Lily Brooks-Dalton's debut, Good Morning, Midnight, is a post-apocalyptic novel that hardly spares a sentence on the actual apocalypse. According to one of its protagonists, "the last news from civilization, over a year ago, had been of war," but there's never any mention of the specific calamity that seems to have overtaken almost the entire world simultaneously. Without any hints of plague or nuclear catastrophe, the reader is left to wonder why "the amateur waves were silent; the emergency communication satellites hummed an empty tune; even the military aviation channels were mute. It was as if there were no radio transmitters left in the world, or perhaps no souls to use them." Brooks-Dalton instead focuses her attention on characters already at the fringes of human civilization, struggling to deal with the utter isolation of a mysteriously quiet earth.
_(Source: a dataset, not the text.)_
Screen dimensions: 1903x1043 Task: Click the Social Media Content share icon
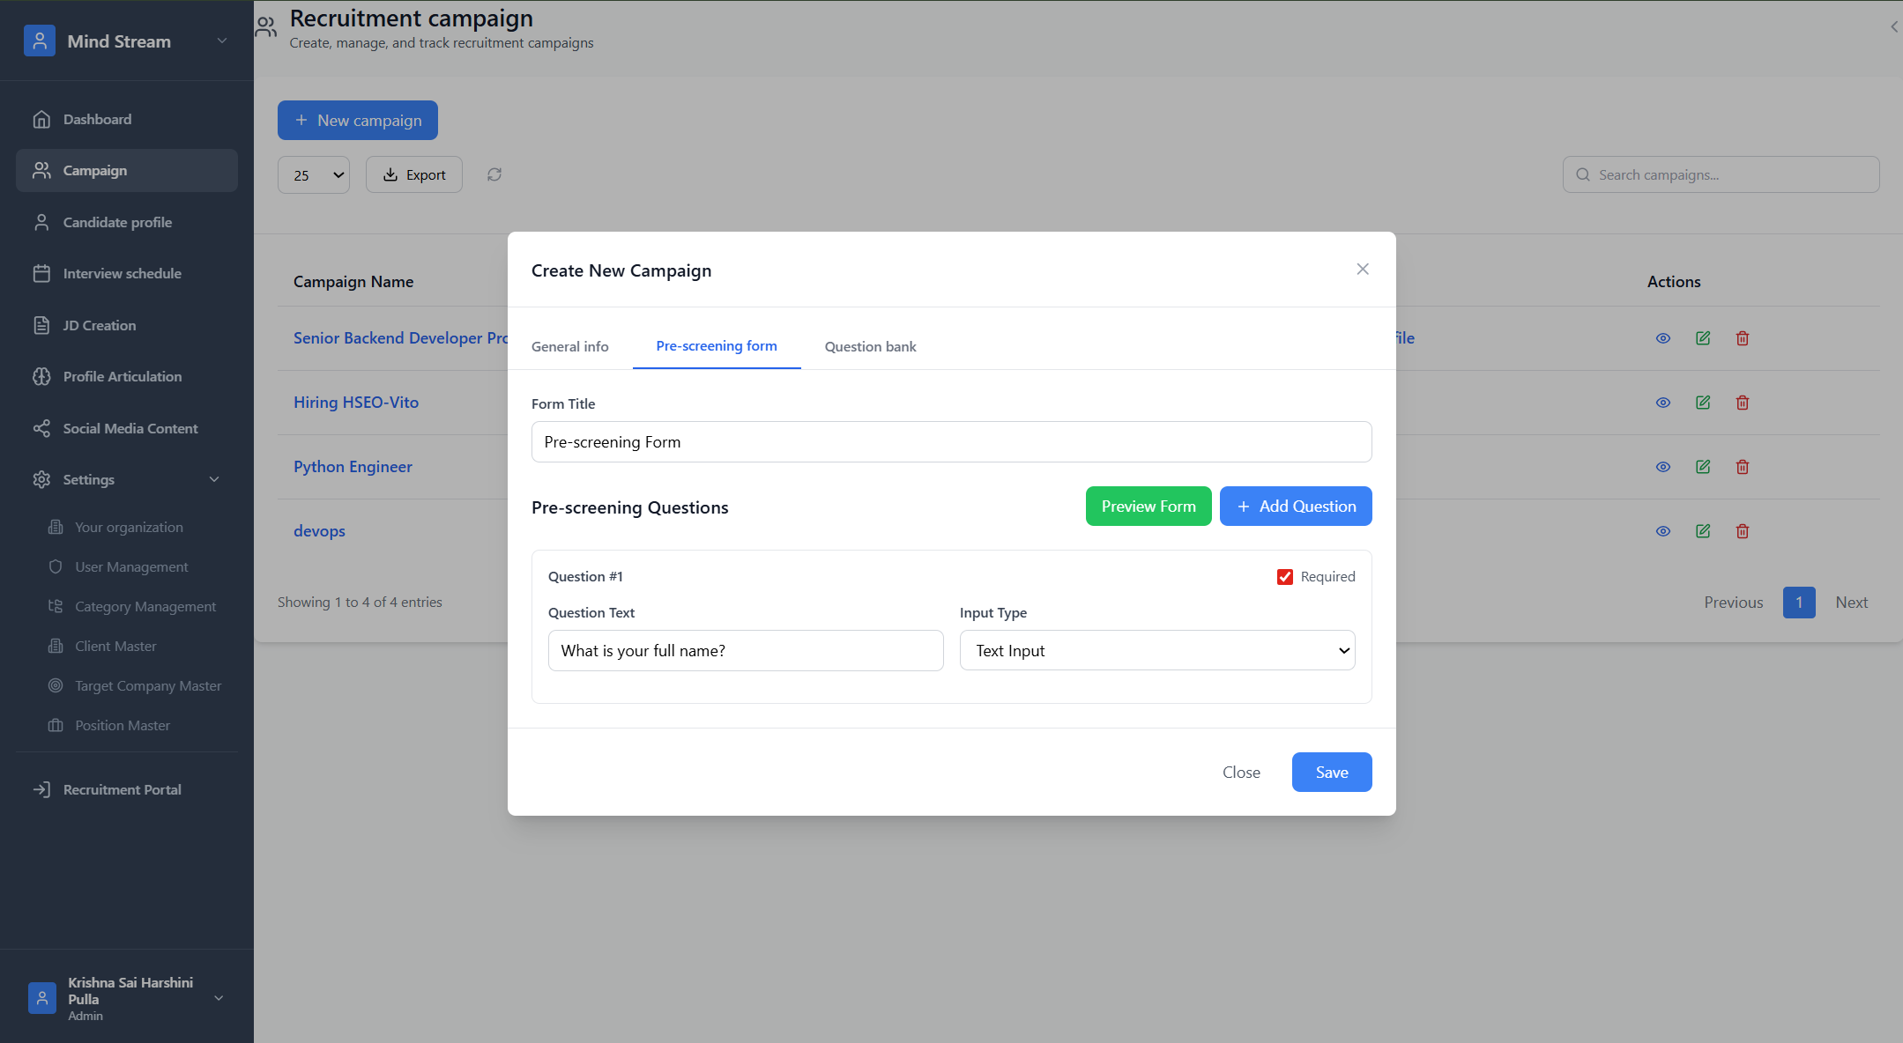click(41, 429)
The narrative toggles back and forth between Augustine, an elderly astronomer, alone in an Arctic observatory except for a quiet young girl named Iris, and the crew of the Aether, a spaceship making the lengthy return trip to Earth after completing a groundbreaking survey of Jupiter and its moons. Mission Specialist Sullivan, or "Sully," is one of the astronauts on board consumed by confusion and fear after Mission Control abruptly goes silent. Part of the fun of the novel is seeing how Brooks-Dalton manages to weave these two seemingly disparate stories together, drawing her protagonists closer to each other by ingenious narrative and thematic means.
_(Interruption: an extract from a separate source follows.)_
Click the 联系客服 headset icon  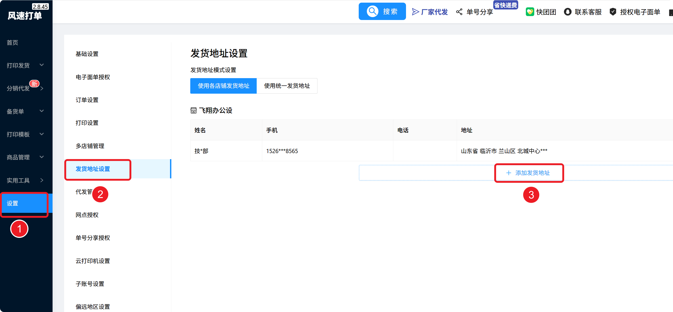click(x=568, y=12)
The immediate challenges facing both Augustine and Sully are borne out of survival. Augustine seems satisfied to ponder the stars and burn through his remaining provisions until his discovery of Iris awakens long-buried parental instincts. He leads them on a dangerous overland journey to a more suitable Arctic home and desperately searches the airwaves for signs of humanity. On board the Aether, Sully and the rest of the crew deal with interpersonal conflicts, dangerous spacewalks and, most of all, the psychological toll of their uncertain journey. Sully, Devi, Ivanov and the others are forced to ponder disturbing questions: "And if everything went right, if they somehow made it home without mutiny or casualty, what then? What would be waiting for them? What kind of life?" Unlike plot-oriented science fiction novels such as The Martian, Good Morning, Midnight derives more tension from existential dread than dealing with equipment failures.
Lily Brooks-Dalton puts much of her writerly energies into introspection, having her protagonists delve deep into their copious emotional baggage. Before the calamity, Augustine and Sully preferred to focus on the stars rather than relationships, a course that left both of them with plenty of regrets. When not deliberately engaged in the business of survival, the protagonists reflect on their pasts and the choices they made or avoided making. Augustine speaks for himself and Sully when he reflects that "his gaze had always been far-flung." Here, at the end of the world, Brooks-Dalton turns her protagonists' gaze inward. --Hank Stephenson, bookseller, Flyleaf Books
Shelf Talker: Good Morning, Midnight is an excellent addition to the literary-dystopic canon, with its thoughtful approach to characters forced to reconsider what matters most in the face of possible human extinction.